**** EXERCISE MATERIAL

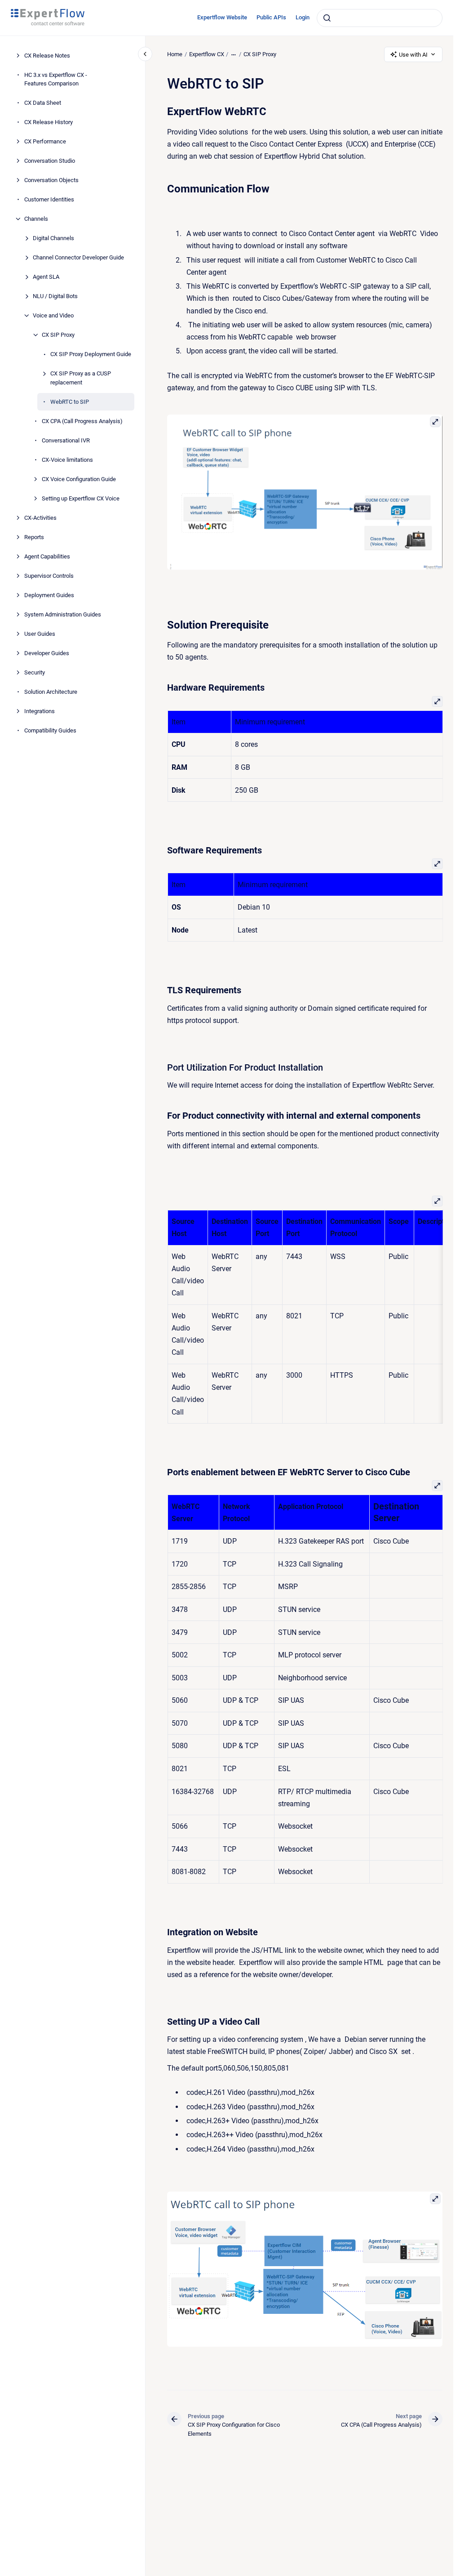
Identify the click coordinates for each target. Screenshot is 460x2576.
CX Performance (45, 141)
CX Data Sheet (42, 102)
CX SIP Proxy (58, 334)
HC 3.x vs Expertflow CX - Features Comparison (55, 79)
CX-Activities (40, 517)
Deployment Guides (49, 595)
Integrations (39, 711)
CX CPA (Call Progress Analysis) (82, 421)
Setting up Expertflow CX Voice (80, 498)
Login (303, 17)
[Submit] (327, 18)
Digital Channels (53, 238)
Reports (34, 537)
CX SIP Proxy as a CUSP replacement (80, 378)
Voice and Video (53, 315)
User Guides (39, 633)
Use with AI (413, 54)
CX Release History (48, 122)
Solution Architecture (50, 691)
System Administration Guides (62, 614)
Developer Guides (46, 653)
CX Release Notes (47, 55)
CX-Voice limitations (67, 459)
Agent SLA (46, 276)
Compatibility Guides (50, 730)
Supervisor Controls (49, 575)
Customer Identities (49, 199)
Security (34, 672)
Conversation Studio (49, 160)
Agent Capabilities (47, 556)
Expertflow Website (222, 17)
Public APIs (271, 17)
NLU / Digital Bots (55, 296)
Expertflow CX (206, 54)
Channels (36, 218)
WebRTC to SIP (69, 401)
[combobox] (379, 18)
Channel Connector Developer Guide (78, 257)
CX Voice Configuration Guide (79, 479)
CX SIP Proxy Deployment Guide (90, 354)
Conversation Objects (51, 180)
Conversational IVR (66, 440)
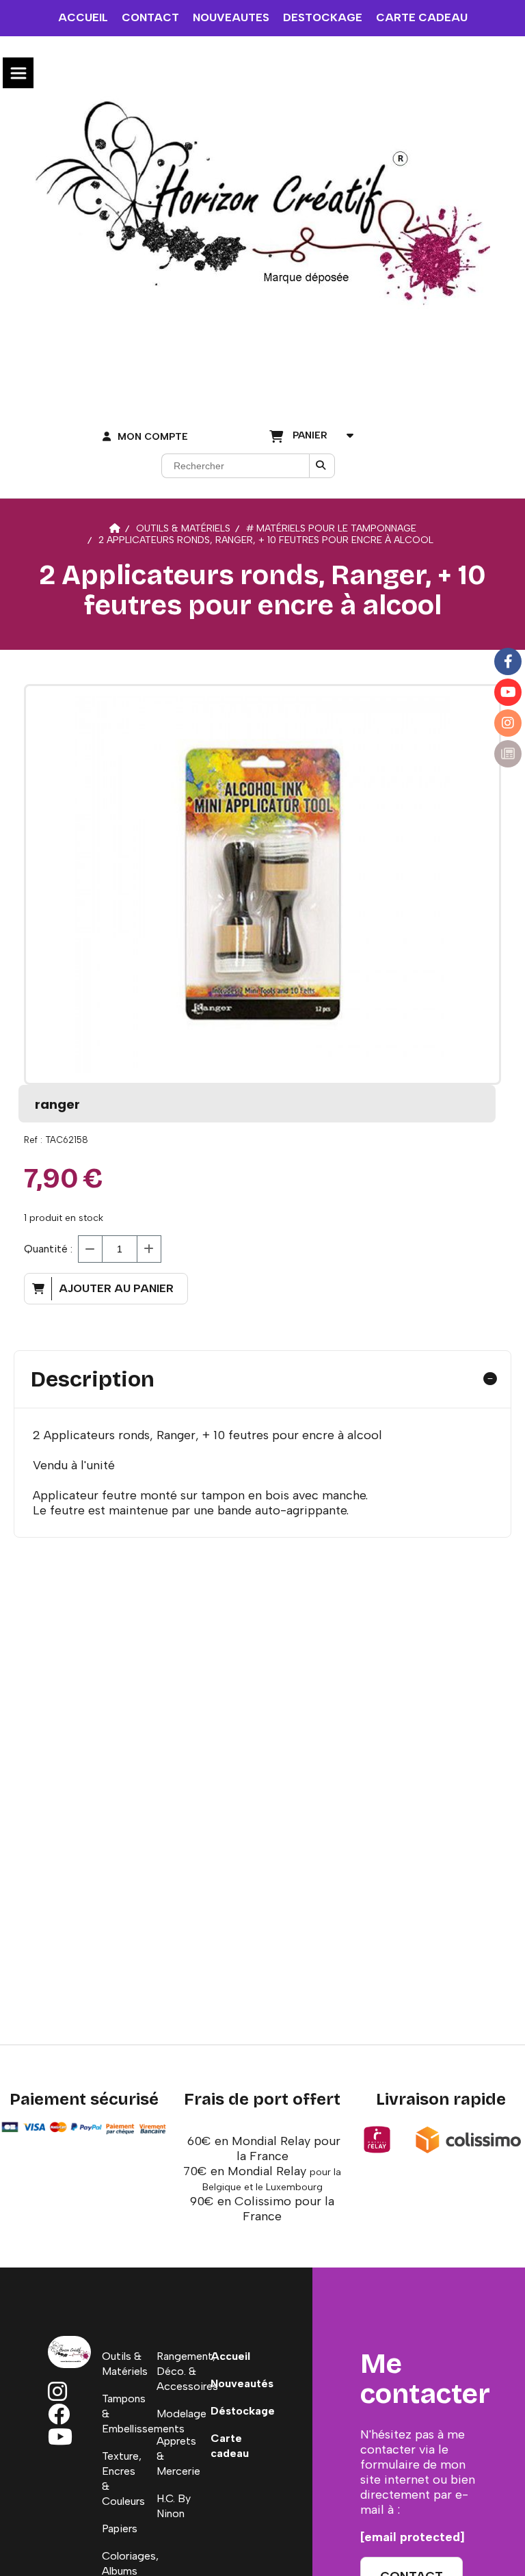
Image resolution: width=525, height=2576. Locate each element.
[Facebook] (508, 661)
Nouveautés (242, 2383)
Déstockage (243, 2410)
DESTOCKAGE (322, 17)
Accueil (230, 2356)
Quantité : (48, 1248)
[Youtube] (508, 692)
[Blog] (508, 753)
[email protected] (412, 2537)
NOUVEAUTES (231, 17)
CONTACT (150, 17)
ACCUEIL (83, 17)
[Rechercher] (322, 466)
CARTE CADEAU (422, 17)
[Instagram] (508, 723)
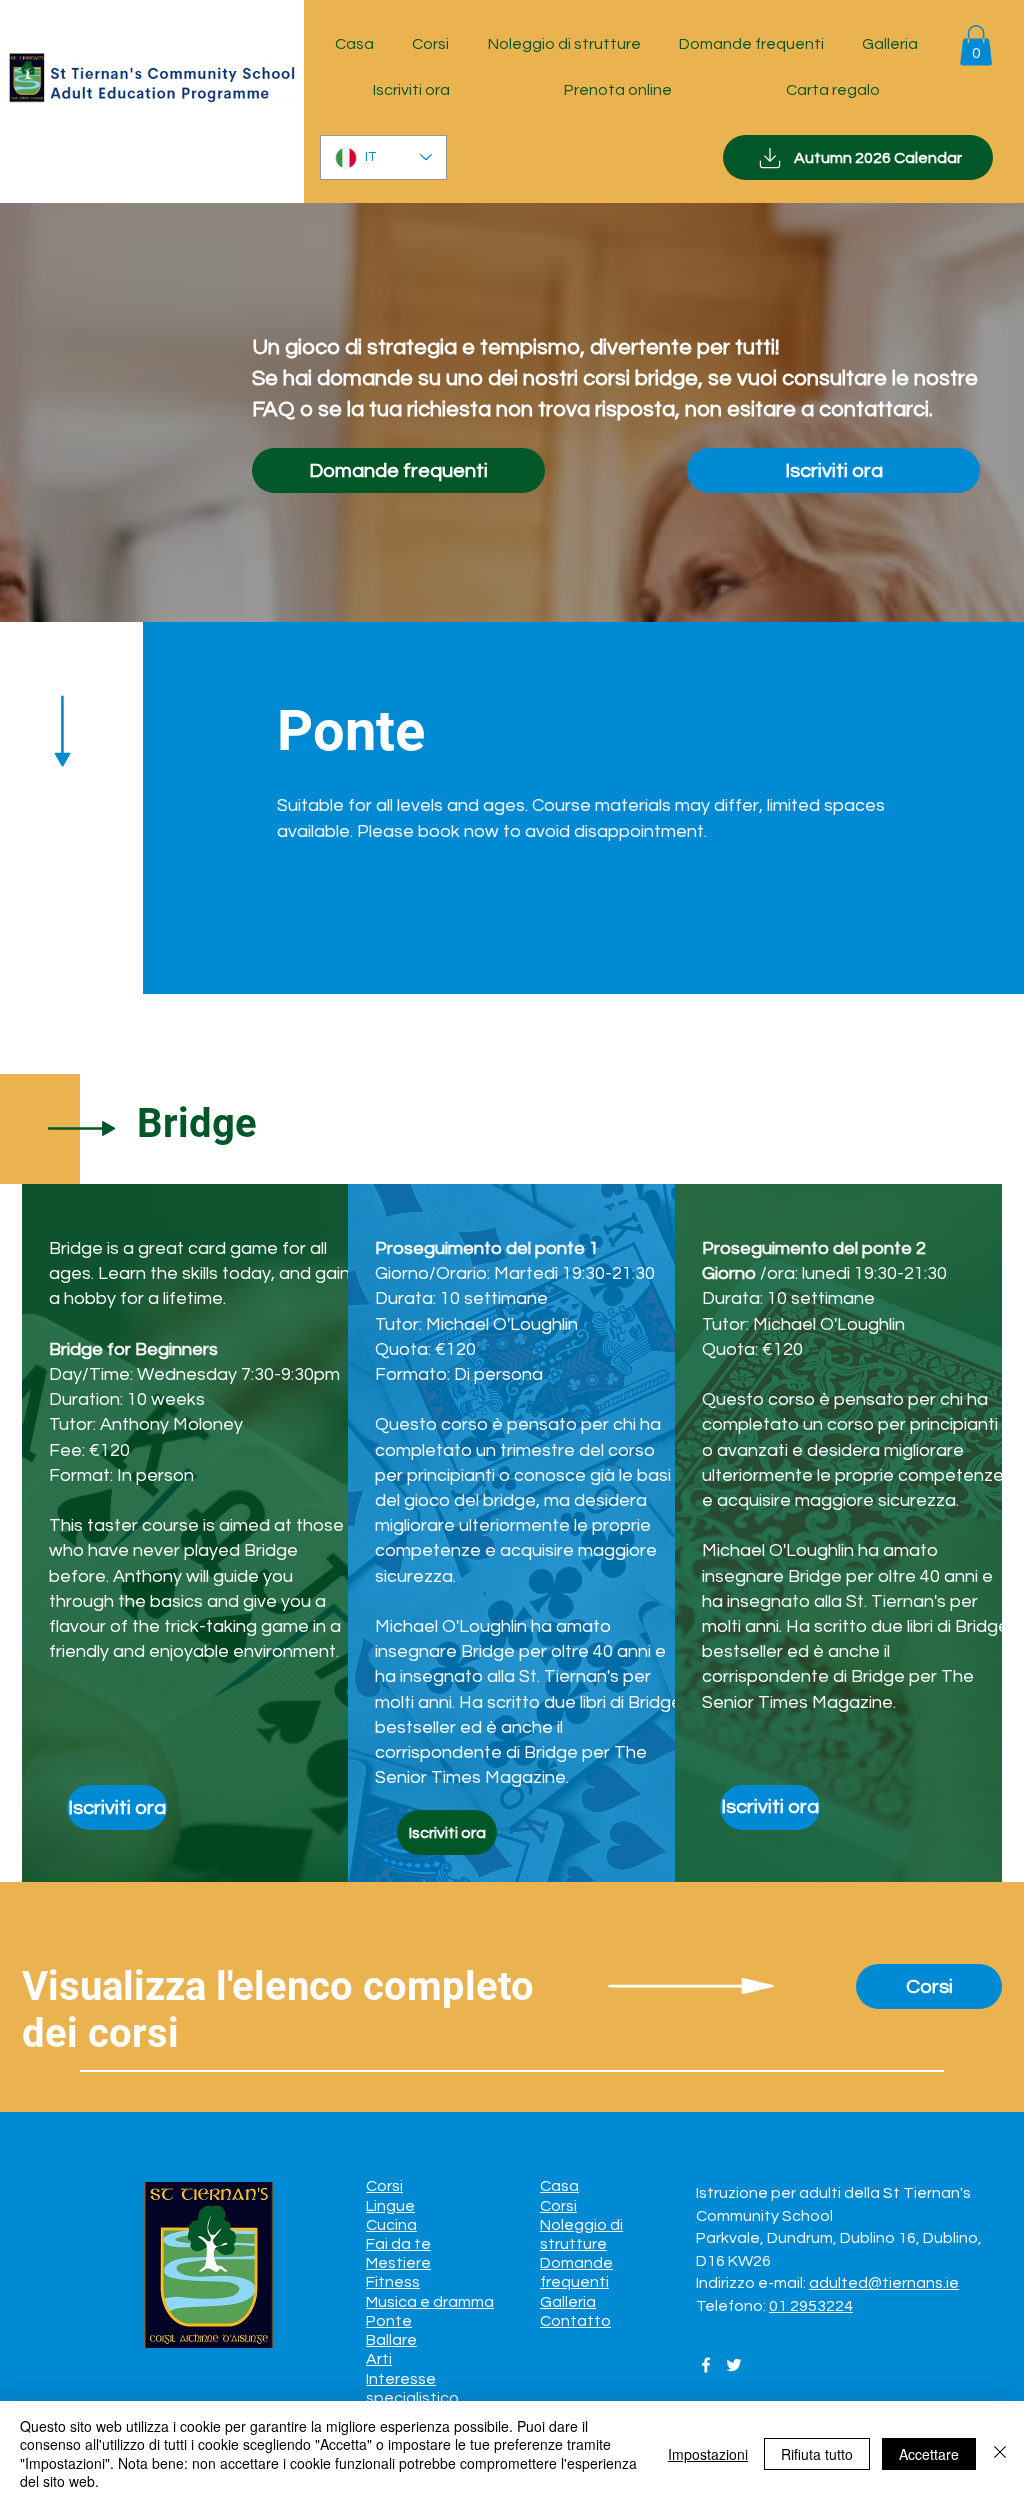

********

### WHAT TO DO
Every line of the listing above is to be set down verbatim, without the pictures.

### RESULT OF THIS EXERCISE
Identify the click coordinates for each target. Screenshot is 460x2576.
CX Performance (45, 141)
CX Data Sheet (42, 102)
CX SIP Proxy (58, 334)
HC 3.x vs Expertflow CX - Features Comparison (55, 79)
CX-Activities (40, 517)
Deployment Guides (49, 595)
Integrations (39, 711)
CX CPA (Call Progress Analysis) (82, 421)
Setting up Expertflow CX Voice (80, 498)
Login (303, 17)
[Submit] (327, 18)
Digital Channels (53, 238)
Reports (34, 537)
CX SIP Proxy as a CUSP replacement (80, 378)
Voice and Video (53, 315)
User Guides (39, 633)
Use with AI (413, 54)
CX Release History (48, 122)
Solution Architecture (50, 691)
System Administration Guides (62, 614)
Developer Guides (46, 653)
CX Release Notes (47, 55)
CX-Voice limitations (67, 459)
Agent SLA (46, 276)
Compatibility Guides (50, 730)
Supervisor Controls (49, 575)
Customer Identities (49, 199)
Security (34, 672)
Conversation Studio (49, 160)
Agent Capabilities (47, 556)
Expertflow Website (222, 17)
Public APIs (271, 17)
NLU / Digital Bots (55, 296)
Expertflow CX (206, 54)
Channels (36, 218)
WebRTC to SIP (69, 401)
[combobox] (379, 18)
Channel Connector Developer Guide (78, 257)
CX Voice Configuration Guide (79, 479)
CX SIP Proxy Deployment Guide (90, 354)
Conversation Objects (51, 180)
Conversational IVR (66, 440)
Image resolution: width=525, height=2576. Locate each element.
[Facebook] (508, 661)
Nouveautés (242, 2383)
Déstockage (243, 2410)
DESTOCKAGE (322, 17)
Accueil (230, 2356)
Quantité : (48, 1248)
[Youtube] (508, 692)
[Blog] (508, 753)
[email protected] (412, 2537)
NOUVEAUTES (231, 17)
CONTACT (150, 17)
ACCUEIL (83, 17)
[Rechercher] (322, 466)
CARTE CADEAU (422, 17)
[Instagram] (508, 723)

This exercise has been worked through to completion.